Mandamus petitions and not-so-subtle hints

February 26, 2019

Contemporary mandamus practice in the Fifth Circuit is well-illustrated by In re JPMorgan Chase, in which the Court concluded:

  1. An order requiring individual notice to 42,000 former Chase employees, as part of the conditional certification of a collective action under the FLSA, was not remediable by an ordinary appeal;
  2. The issue of whether notice should be sent to employees with arbitration agreements — roughly 30,000 of the relevant employees — “has importance well beyond this case, so mandamus relief would be appropriate;
  3. The district court’s decision to require notice to those “Arbitration Employees” was not a “clear and indisputable” error, given the state of the case law at the time of its decision; but 
  4. After review of the law, the Court concluded that the district court was in fact wrong.

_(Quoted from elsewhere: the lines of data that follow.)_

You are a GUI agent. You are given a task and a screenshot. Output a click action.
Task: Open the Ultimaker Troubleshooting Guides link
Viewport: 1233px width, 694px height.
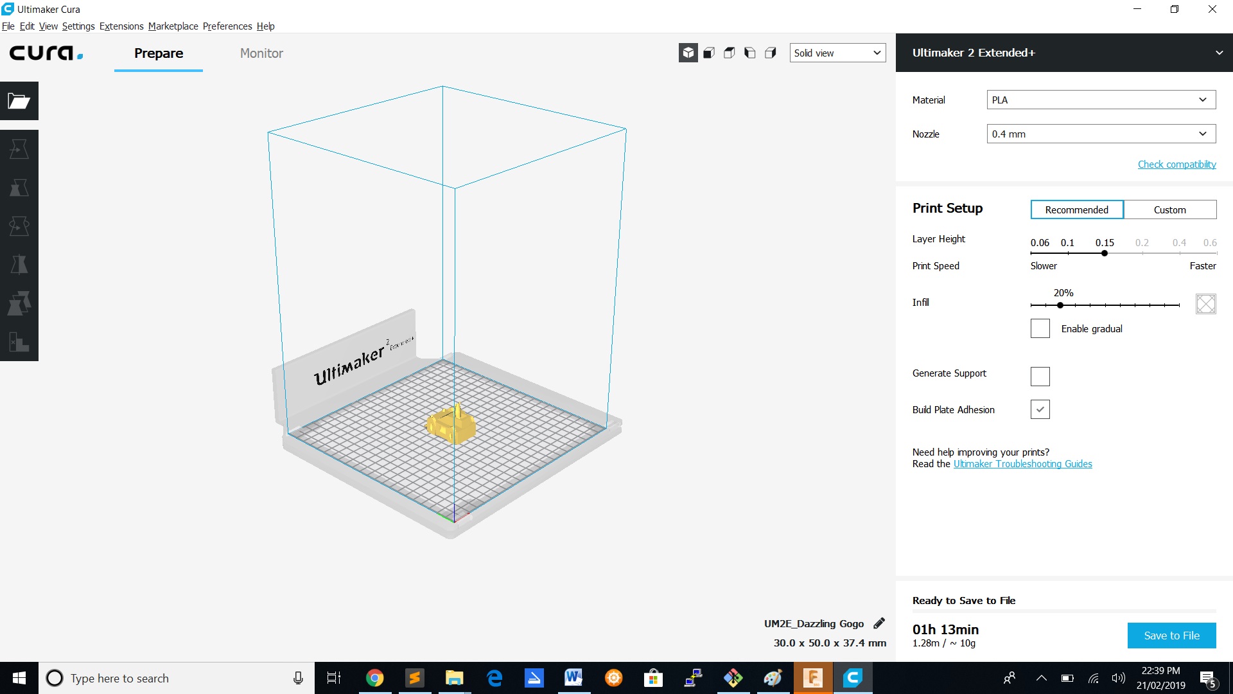[1022, 464]
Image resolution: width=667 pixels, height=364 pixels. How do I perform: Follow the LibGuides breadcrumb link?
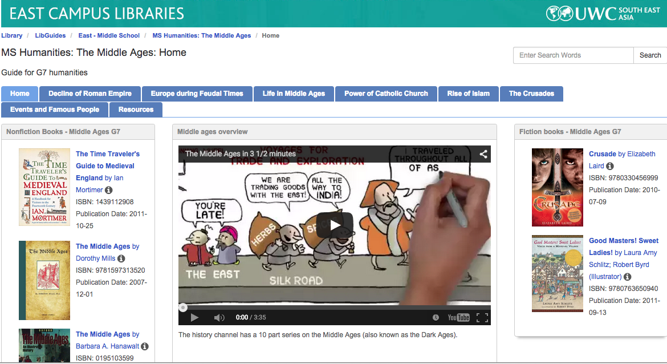[x=50, y=35]
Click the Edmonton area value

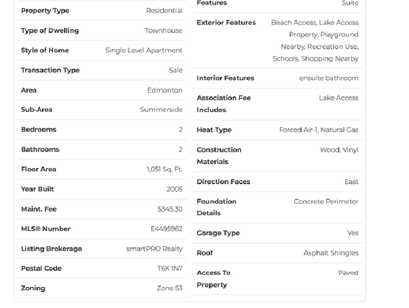[165, 90]
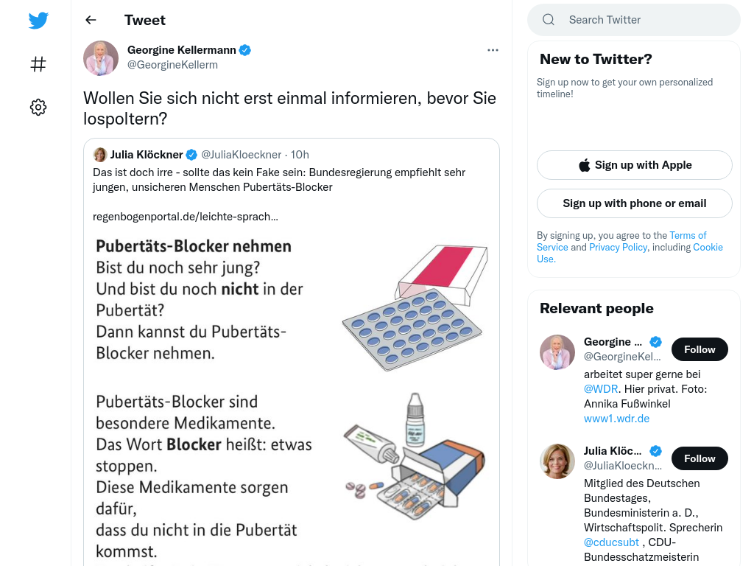Click Georgine Kellermann's profile picture on tweet
This screenshot has height=566, width=754.
pyautogui.click(x=100, y=57)
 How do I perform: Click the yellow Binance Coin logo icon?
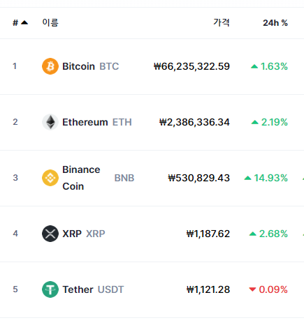coord(50,178)
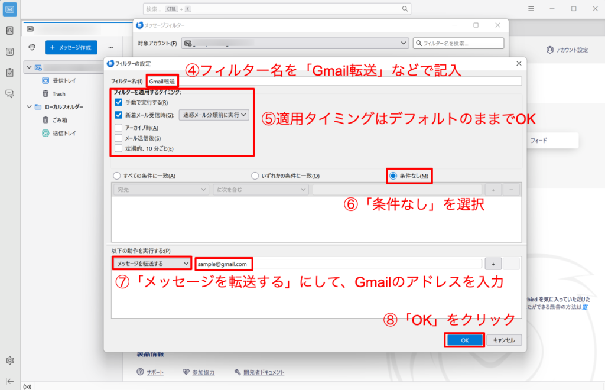Open the メッセージを転送する action dropdown
605x390 pixels.
click(152, 263)
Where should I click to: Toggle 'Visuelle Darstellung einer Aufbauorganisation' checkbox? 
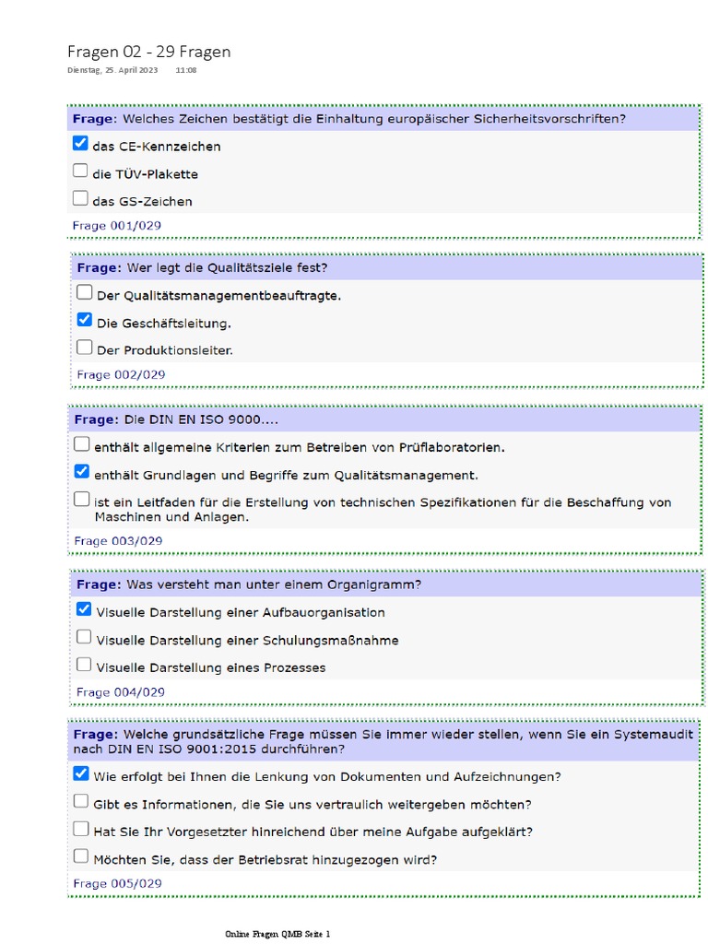click(x=84, y=609)
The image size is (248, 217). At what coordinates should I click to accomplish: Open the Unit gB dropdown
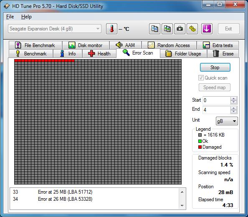227,121
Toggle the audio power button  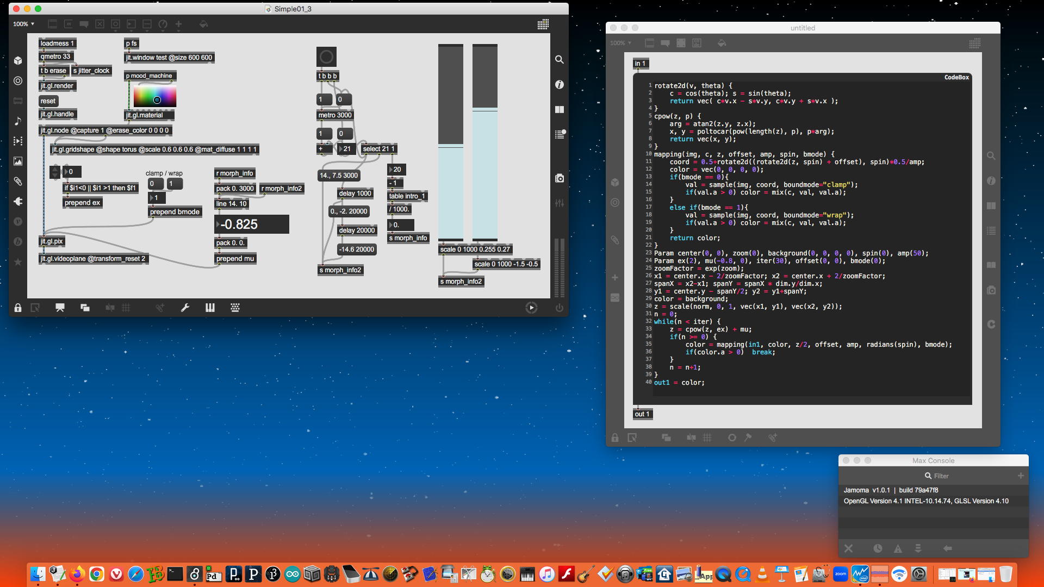559,308
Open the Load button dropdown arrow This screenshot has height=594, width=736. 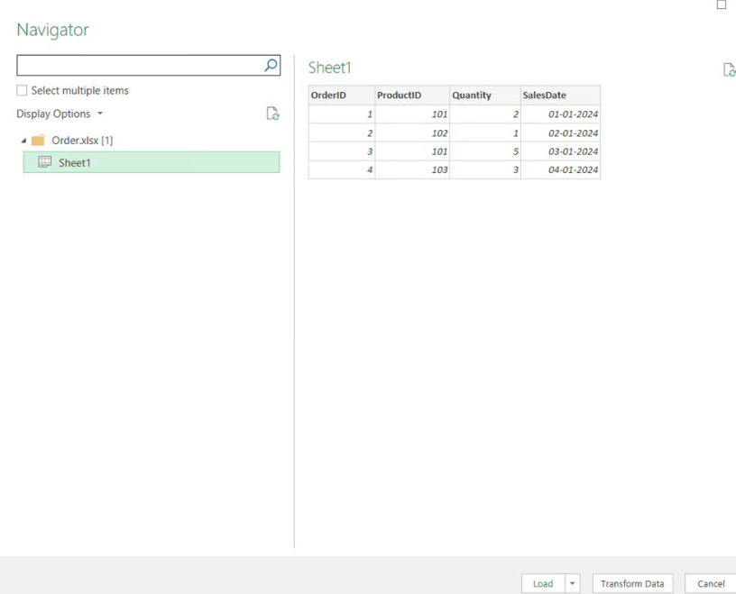[571, 583]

As the court had now “issue[d] this published as a holding on these legal issues,” it stayed the case for thirty days “[t]o facilitate . . . review” of “its decision in light of this opinion, which is now binding precedent throughout the Fifth Circuit.”

No. 18-20825 (Feb. 21, 2019) (applying, inter aliaIn re: Depuy Orthopaedics, Inc., 870 F.3d 345, 350 (5th Cir. 2017)).